PROBLEM TO WORK ON: Give all of the records again. Match them exactly.

RECORD EXTRACTS:
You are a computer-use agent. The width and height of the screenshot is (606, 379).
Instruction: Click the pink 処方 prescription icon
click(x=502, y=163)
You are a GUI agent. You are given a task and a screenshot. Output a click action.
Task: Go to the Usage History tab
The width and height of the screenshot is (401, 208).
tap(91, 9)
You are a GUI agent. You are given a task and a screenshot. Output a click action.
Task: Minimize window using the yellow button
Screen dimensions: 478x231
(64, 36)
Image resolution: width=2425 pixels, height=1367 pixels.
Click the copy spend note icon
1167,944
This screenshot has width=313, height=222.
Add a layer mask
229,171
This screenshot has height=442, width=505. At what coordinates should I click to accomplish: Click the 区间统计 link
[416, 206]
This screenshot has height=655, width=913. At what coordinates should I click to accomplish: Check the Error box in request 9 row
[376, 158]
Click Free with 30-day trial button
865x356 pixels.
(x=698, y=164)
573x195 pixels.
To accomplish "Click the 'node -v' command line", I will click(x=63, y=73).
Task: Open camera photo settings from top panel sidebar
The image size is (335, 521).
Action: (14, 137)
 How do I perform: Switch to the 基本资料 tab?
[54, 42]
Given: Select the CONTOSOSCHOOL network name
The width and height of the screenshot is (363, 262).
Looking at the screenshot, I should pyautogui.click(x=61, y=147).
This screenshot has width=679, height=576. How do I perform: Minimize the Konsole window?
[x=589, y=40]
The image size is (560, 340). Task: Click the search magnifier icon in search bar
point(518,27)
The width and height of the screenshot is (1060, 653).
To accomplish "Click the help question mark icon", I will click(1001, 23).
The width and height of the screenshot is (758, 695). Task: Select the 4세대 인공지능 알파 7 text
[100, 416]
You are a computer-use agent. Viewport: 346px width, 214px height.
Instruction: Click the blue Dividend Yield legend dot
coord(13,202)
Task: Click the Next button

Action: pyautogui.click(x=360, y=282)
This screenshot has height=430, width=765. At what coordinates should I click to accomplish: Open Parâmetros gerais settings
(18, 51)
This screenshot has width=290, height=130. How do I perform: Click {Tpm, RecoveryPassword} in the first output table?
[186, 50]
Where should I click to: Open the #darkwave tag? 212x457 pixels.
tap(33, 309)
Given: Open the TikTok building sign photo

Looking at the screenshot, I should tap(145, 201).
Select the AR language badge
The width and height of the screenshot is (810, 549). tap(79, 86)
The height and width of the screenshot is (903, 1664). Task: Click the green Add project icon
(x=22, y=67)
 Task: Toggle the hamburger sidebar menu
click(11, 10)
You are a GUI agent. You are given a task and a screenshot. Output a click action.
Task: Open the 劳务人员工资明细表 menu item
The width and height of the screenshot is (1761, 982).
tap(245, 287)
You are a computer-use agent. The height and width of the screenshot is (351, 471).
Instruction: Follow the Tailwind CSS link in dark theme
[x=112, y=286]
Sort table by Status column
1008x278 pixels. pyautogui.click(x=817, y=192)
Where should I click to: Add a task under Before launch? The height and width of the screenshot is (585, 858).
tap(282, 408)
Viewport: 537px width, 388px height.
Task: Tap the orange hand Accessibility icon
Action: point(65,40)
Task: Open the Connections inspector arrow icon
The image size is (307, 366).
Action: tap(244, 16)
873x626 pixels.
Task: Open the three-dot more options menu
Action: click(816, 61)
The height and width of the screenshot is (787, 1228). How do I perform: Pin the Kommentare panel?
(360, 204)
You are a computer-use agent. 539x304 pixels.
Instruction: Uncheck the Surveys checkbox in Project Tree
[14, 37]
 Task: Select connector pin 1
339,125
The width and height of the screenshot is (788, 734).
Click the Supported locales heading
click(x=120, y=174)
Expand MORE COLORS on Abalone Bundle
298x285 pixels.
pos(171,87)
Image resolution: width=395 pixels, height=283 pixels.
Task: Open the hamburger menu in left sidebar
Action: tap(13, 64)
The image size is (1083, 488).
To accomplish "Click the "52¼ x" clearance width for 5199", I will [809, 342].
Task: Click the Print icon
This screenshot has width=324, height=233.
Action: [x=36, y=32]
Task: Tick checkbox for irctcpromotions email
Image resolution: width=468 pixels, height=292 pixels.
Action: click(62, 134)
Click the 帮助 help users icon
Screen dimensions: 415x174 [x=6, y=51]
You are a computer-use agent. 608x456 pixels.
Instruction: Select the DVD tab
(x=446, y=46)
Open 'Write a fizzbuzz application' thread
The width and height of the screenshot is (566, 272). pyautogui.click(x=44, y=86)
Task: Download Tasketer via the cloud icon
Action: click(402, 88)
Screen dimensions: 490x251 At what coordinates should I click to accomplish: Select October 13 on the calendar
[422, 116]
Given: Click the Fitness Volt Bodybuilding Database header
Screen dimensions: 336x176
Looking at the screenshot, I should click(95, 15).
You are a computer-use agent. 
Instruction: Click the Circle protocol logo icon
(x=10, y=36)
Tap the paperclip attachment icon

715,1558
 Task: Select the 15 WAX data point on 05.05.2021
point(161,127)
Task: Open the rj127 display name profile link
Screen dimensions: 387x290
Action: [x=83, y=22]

ANSWER AREA:
You are a computer-use agent. The width and height of the screenshot is (606, 379).
Instruction: Click the pink 処方 prescription icon
click(x=502, y=163)
You are a GUI agent. You are given a task and a screenshot. Output a click action.
Task: Go to the Usage History tab
The width and height of the screenshot is (401, 208).
tap(91, 9)
You are a GUI agent. You are given a task and a screenshot. Output a click action.
Task: Minimize window using the yellow button
Screen dimensions: 478x231
(64, 36)
Image resolution: width=2425 pixels, height=1367 pixels.
Click the copy spend note icon
1167,944
This screenshot has width=313, height=222.
Add a layer mask
229,171
This screenshot has height=442, width=505. At what coordinates should I click to accomplish: Click the 区间统计 link
[416, 206]
This screenshot has height=655, width=913. At what coordinates should I click to accomplish: Check the Error box in request 9 row
[376, 158]
Click Free with 30-day trial button
865x356 pixels.
(x=698, y=164)
573x195 pixels.
To accomplish "Click the 'node -v' command line", I will click(x=63, y=73).
Task: Open camera photo settings from top panel sidebar
The image size is (335, 521).
Action: (14, 137)
 How do I perform: Switch to the 基本资料 tab?
[54, 42]
Given: Select the CONTOSOSCHOOL network name
The width and height of the screenshot is (363, 262).
Looking at the screenshot, I should pyautogui.click(x=61, y=147).
This screenshot has width=679, height=576. How do I perform: Minimize the Konsole window?
[x=589, y=40]
The image size is (560, 340). Task: Click the search magnifier icon in search bar
point(518,27)
The width and height of the screenshot is (1060, 653).
To accomplish "Click the help question mark icon", I will click(1001, 23).
The width and height of the screenshot is (758, 695). Task: Select the 4세대 인공지능 알파 7 text
[100, 416]
You are a computer-use agent. Viewport: 346px width, 214px height.
Instruction: Click the blue Dividend Yield legend dot
coord(13,202)
Task: Click the Next button

Action: pyautogui.click(x=360, y=282)
This screenshot has height=430, width=765. At what coordinates should I click to accomplish: Open Parâmetros gerais settings
(18, 51)
This screenshot has width=290, height=130. How do I perform: Click {Tpm, RecoveryPassword} in the first output table?
[186, 50]
Where should I click to: Open the #darkwave tag? 212x457 pixels.
tap(33, 309)
Given: Open the TikTok building sign photo

Looking at the screenshot, I should tap(145, 201).
Select the AR language badge
The width and height of the screenshot is (810, 549). tap(79, 86)
The height and width of the screenshot is (903, 1664). Task: Click the green Add project icon
(x=22, y=67)
 Task: Toggle the hamburger sidebar menu
click(11, 10)
You are a GUI agent. You are given a task and a screenshot. Output a click action.
Task: Open the 劳务人员工资明细表 menu item
The width and height of the screenshot is (1761, 982).
tap(245, 287)
You are a computer-use agent. The height and width of the screenshot is (351, 471).
Instruction: Follow the Tailwind CSS link in dark theme
[x=112, y=286]
Sort table by Status column
1008x278 pixels. pyautogui.click(x=817, y=192)
Where should I click to: Add a task under Before launch? The height and width of the screenshot is (585, 858).
tap(282, 408)
Viewport: 537px width, 388px height.
Task: Tap the orange hand Accessibility icon
Action: point(65,40)
Task: Open the Connections inspector arrow icon
The image size is (307, 366).
Action: tap(244, 16)
873x626 pixels.
Task: Open the three-dot more options menu
Action: click(816, 61)
The height and width of the screenshot is (787, 1228). How do I perform: Pin the Kommentare panel?
(360, 204)
You are a computer-use agent. 539x304 pixels.
Instruction: Uncheck the Surveys checkbox in Project Tree
[14, 37]
 Task: Select connector pin 1
339,125
The width and height of the screenshot is (788, 734).
Click the Supported locales heading
click(x=120, y=174)
Expand MORE COLORS on Abalone Bundle
298x285 pixels.
pos(171,87)
Image resolution: width=395 pixels, height=283 pixels.
Task: Open the hamburger menu in left sidebar
Action: tap(13, 64)
The image size is (1083, 488).
To accomplish "Click the "52¼ x" clearance width for 5199", I will [809, 342].
Task: Click the Print icon
This screenshot has width=324, height=233.
Action: [x=36, y=32]
Task: Tick checkbox for irctcpromotions email
Image resolution: width=468 pixels, height=292 pixels.
Action: click(62, 134)
Click the 帮助 help users icon
Screen dimensions: 415x174 [x=6, y=51]
You are a computer-use agent. 608x456 pixels.
Instruction: Select the DVD tab
(x=446, y=46)
Open 'Write a fizzbuzz application' thread
The width and height of the screenshot is (566, 272). pyautogui.click(x=44, y=86)
Task: Download Tasketer via the cloud icon
Action: click(402, 88)
Screen dimensions: 490x251 At what coordinates should I click to accomplish: Select October 13 on the calendar
[422, 116]
Given: Click the Fitness Volt Bodybuilding Database header
Screen dimensions: 336x176
Looking at the screenshot, I should click(95, 15).
You are a computer-use agent. 
Instruction: Click the Circle protocol logo icon
(x=10, y=36)
Tap the paperclip attachment icon

715,1558
 Task: Select the 15 WAX data point on 05.05.2021
point(161,127)
Task: Open the rj127 display name profile link
Screen dimensions: 387x290
Action: [x=83, y=22]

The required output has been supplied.